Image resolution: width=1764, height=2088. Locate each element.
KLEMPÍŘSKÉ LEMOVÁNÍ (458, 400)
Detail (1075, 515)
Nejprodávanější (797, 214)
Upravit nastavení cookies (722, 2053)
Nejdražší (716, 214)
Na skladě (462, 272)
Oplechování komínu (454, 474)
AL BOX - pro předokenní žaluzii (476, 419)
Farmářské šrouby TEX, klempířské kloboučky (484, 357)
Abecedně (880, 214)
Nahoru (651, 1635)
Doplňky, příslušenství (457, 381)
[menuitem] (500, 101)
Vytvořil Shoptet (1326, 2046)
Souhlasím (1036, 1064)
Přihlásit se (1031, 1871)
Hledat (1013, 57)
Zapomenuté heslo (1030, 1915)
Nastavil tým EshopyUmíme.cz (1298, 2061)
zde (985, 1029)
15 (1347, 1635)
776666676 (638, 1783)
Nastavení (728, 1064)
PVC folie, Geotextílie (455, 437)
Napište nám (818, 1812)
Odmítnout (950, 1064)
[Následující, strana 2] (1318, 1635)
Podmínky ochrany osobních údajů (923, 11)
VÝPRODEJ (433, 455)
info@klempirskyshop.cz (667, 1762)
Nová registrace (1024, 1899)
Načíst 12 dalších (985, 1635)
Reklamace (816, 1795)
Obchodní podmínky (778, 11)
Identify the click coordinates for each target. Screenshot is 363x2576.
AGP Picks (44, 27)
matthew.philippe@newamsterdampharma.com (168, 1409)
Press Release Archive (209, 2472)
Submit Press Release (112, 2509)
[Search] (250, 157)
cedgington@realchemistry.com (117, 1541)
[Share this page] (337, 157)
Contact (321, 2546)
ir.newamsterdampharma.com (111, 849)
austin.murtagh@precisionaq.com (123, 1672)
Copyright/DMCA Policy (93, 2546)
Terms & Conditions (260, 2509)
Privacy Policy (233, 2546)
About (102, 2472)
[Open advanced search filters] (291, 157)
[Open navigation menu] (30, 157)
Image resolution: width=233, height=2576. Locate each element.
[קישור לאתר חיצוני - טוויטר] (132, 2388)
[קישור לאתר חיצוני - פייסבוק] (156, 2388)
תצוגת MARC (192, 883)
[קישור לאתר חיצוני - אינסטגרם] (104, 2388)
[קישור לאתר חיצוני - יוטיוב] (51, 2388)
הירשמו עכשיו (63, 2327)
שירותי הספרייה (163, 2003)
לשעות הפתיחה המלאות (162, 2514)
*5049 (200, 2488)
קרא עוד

Work task
Write out every record again, exactly as it was written.

Your response
Image resolution: width=1764, height=2088. Locate each element.
KLEMPÍŘSKÉ LEMOVÁNÍ (458, 400)
Detail (1075, 515)
Nejprodávanější (797, 214)
Upravit nastavení cookies (722, 2053)
Nejdražší (716, 214)
Na skladě (462, 272)
Oplechování komínu (454, 474)
AL BOX - pro předokenní žaluzii (476, 419)
Farmářské šrouby TEX, klempířské kloboučky (484, 357)
Abecedně (880, 214)
Nahoru (651, 1635)
Doplňky, příslušenství (457, 381)
[menuitem] (500, 101)
Vytvořil Shoptet (1326, 2046)
Souhlasím (1036, 1064)
Přihlásit se (1031, 1871)
Hledat (1013, 57)
Zapomenuté heslo (1030, 1915)
Nastavil tým EshopyUmíme.cz (1298, 2061)
zde (985, 1029)
15 (1347, 1635)
776666676 (638, 1783)
Nastavení (728, 1064)
PVC folie, Geotextílie (455, 437)
Napište nám (818, 1812)
Odmítnout (950, 1064)
[Následující, strana 2] (1318, 1635)
Podmínky ochrany osobních údajů (923, 11)
VÝPRODEJ (433, 455)
info@klempirskyshop.cz (667, 1762)
Nová registrace (1024, 1899)
Načíst 12 dalších (985, 1635)
Reklamace (816, 1795)
Obchodní podmínky (778, 11)
Identify the click coordinates for each target. Screenshot is 363x2576.
AGP Picks (44, 27)
matthew.philippe@newamsterdampharma.com (168, 1409)
Press Release Archive (209, 2472)
Submit Press Release (112, 2509)
[Search] (250, 157)
cedgington@realchemistry.com (117, 1541)
[Share this page] (337, 157)
Contact (321, 2546)
ir.newamsterdampharma.com (111, 849)
austin.murtagh@precisionaq.com (123, 1672)
Copyright/DMCA Policy (93, 2546)
Terms & Conditions (260, 2509)
Privacy Policy (233, 2546)
About (102, 2472)
[Open advanced search filters] (291, 157)
[Open navigation menu] (30, 157)
Image resolution: width=233, height=2576. Locate each element.
[קישור לאתר חיצוני - טוויטר] (132, 2388)
[קישור לאתר חיצוני - פייסבוק] (156, 2388)
תצוגת MARC (192, 883)
[קישור לאתר חיצוני - אינסטגרם] (104, 2388)
[קישור לאתר חיצוני - יוטיוב] (51, 2388)
הירשמו עכשיו (63, 2327)
שירותי הספרייה (163, 2003)
לשעות הפתיחה המלאות (162, 2514)
*5049 (200, 2488)
קרא עוד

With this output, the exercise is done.